**Data for the task:**
○ ○ ○ ○ ○

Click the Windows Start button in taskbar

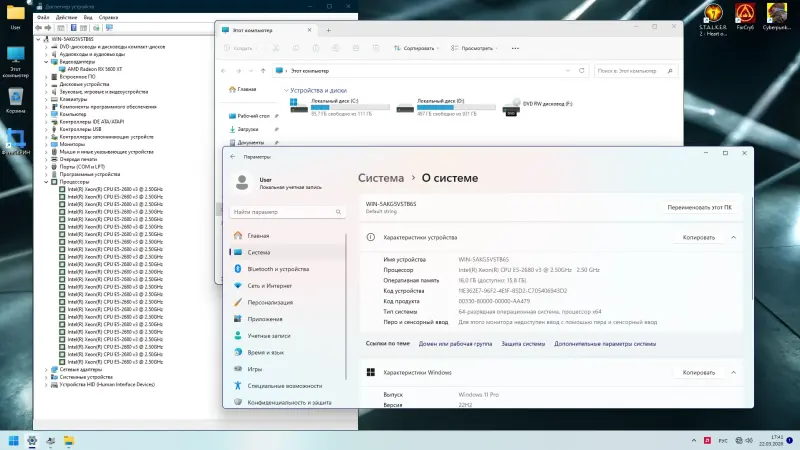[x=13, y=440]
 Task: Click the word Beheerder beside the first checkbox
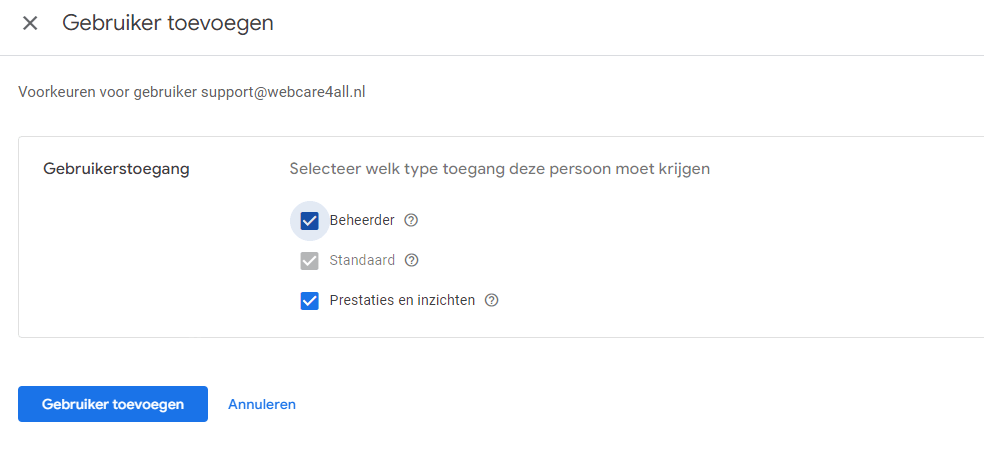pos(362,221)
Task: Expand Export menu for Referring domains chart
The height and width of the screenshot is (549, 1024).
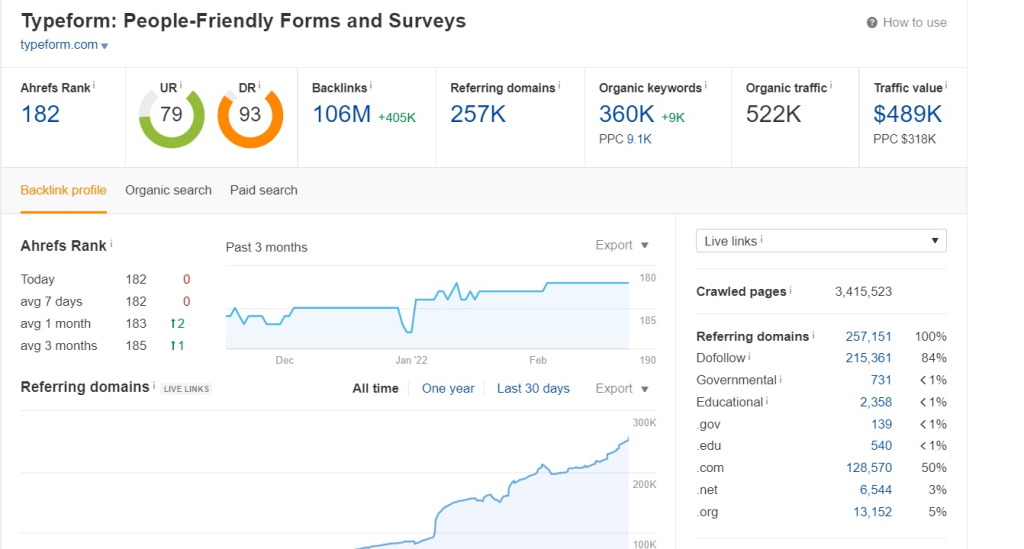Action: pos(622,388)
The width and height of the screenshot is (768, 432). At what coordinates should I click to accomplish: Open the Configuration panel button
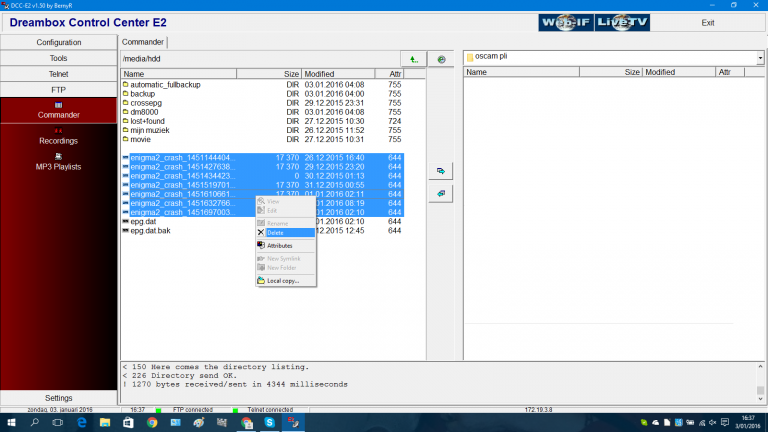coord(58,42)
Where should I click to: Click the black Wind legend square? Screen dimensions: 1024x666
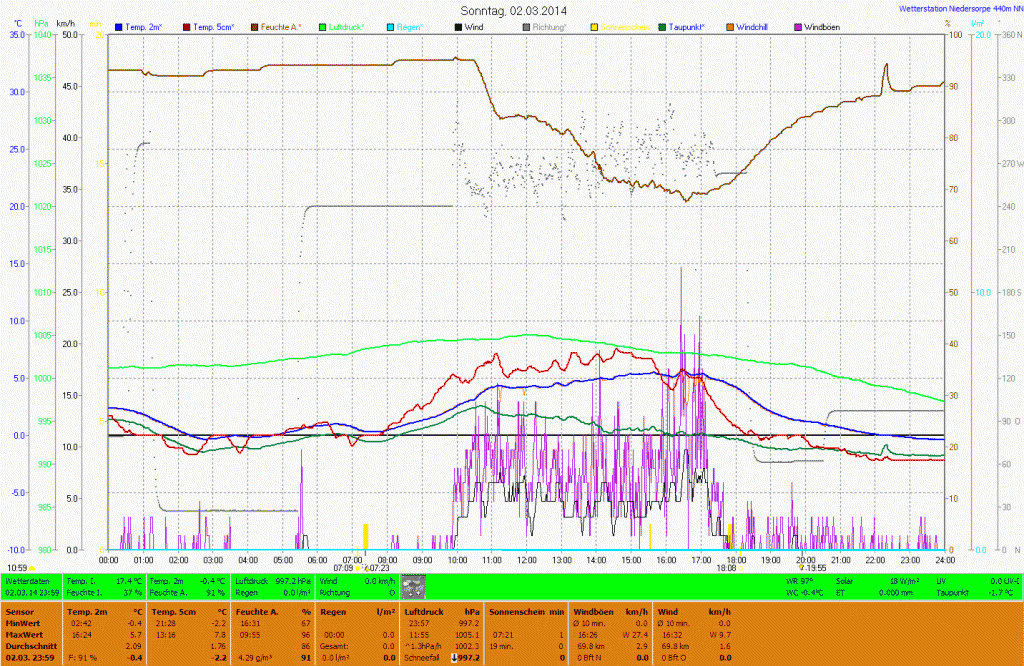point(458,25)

○ ○ ○ ○ ○

**Exercise brief:**
Skip the pictures and reproduce all remaining entries exactly.

**Written reply:**
Click the Windows Start button in taskbar

[x=13, y=440]
 Task: Click the word Beheerder beside the first checkbox
pos(362,221)
Task: Expand Export menu for Referring domains chart
The height and width of the screenshot is (549, 1024).
Action: pos(622,388)
The width and height of the screenshot is (768, 432). At what coordinates should I click to accomplish: Open the Configuration panel button
coord(58,42)
Where should I click to: Click the black Wind legend square? Screen dimensions: 1024x666
point(458,25)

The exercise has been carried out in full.